ANHÖRUNG DES UMWELTAUSSCHUSSES
"Terroranschläge haben das Restrisiko von Atomkraftwerken verändert"
(um) Die Terroranschläge in den USA haben nach Auffassung von Professor Georg Hermes von der Universität Frankfurt am Main dazu geführt, dass sich die Grenze des so genannten "hinnehmbaren Restrisikos" bei Kernkraftwerken verschoben hat.

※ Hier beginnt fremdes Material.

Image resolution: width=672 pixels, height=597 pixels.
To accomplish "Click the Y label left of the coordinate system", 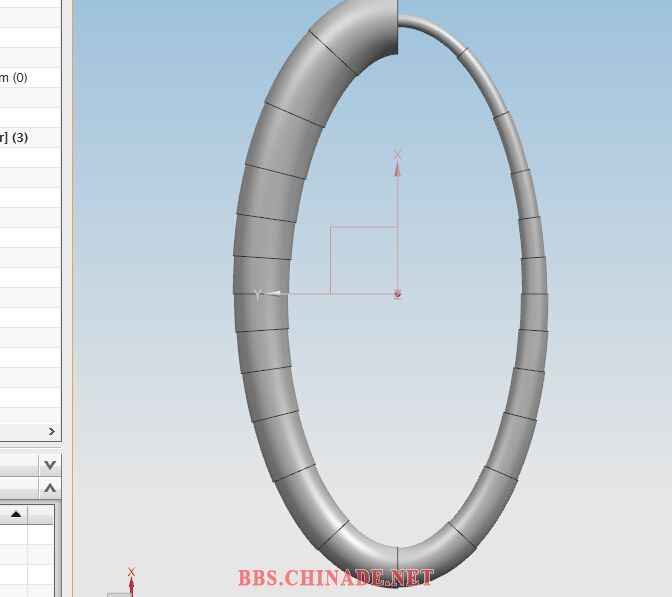I will click(258, 294).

Thema der Anhörung am 5. November war ein Gesetzentwurf von SPD und Bündnis 90/Die Grünen zur geordneten Beendigung der Nutzung von Kernenergie zur gewerblichen Erzeugung von Elektrizität ( 14/6890) und der wortgleiche Gesetzentwurf der Regierung ( 14/7261).

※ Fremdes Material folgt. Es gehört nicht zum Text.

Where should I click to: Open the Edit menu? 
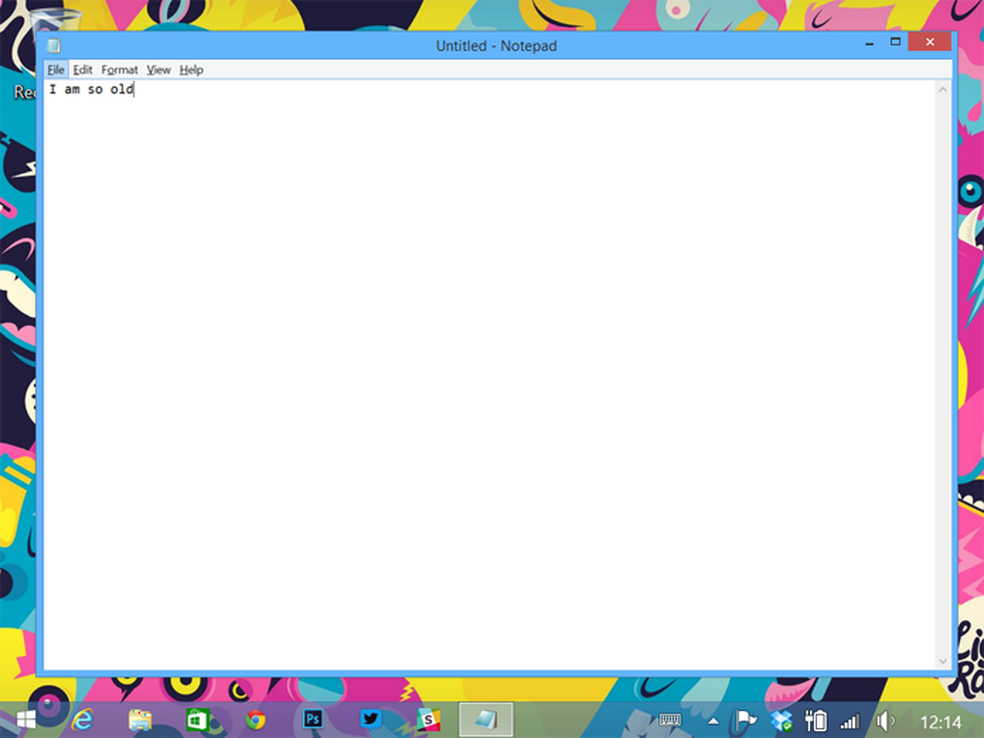[82, 70]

Hermes erklärte, bei gezielten Flugzeugangriffen auf Kernkraftwerke befinde man sich nicht mehr im Bereich des tolerierbaren Restrisikos. Er betonte die Verantwortung der Betreiber von gefährlichen Anlagen, da nie völlig ausgeschlossen werden könne, dass Flugzeuge auf Kernkraftwerke fallen. Es sei verfassungskonform, wenn der Gesetzgeber von Betreibern verlange, Risiken "so gut wie" auszuschließen, um das Grundrecht auf Leben und Gesundheit mit wirtschaftlichen Interessen zu vereinbaren.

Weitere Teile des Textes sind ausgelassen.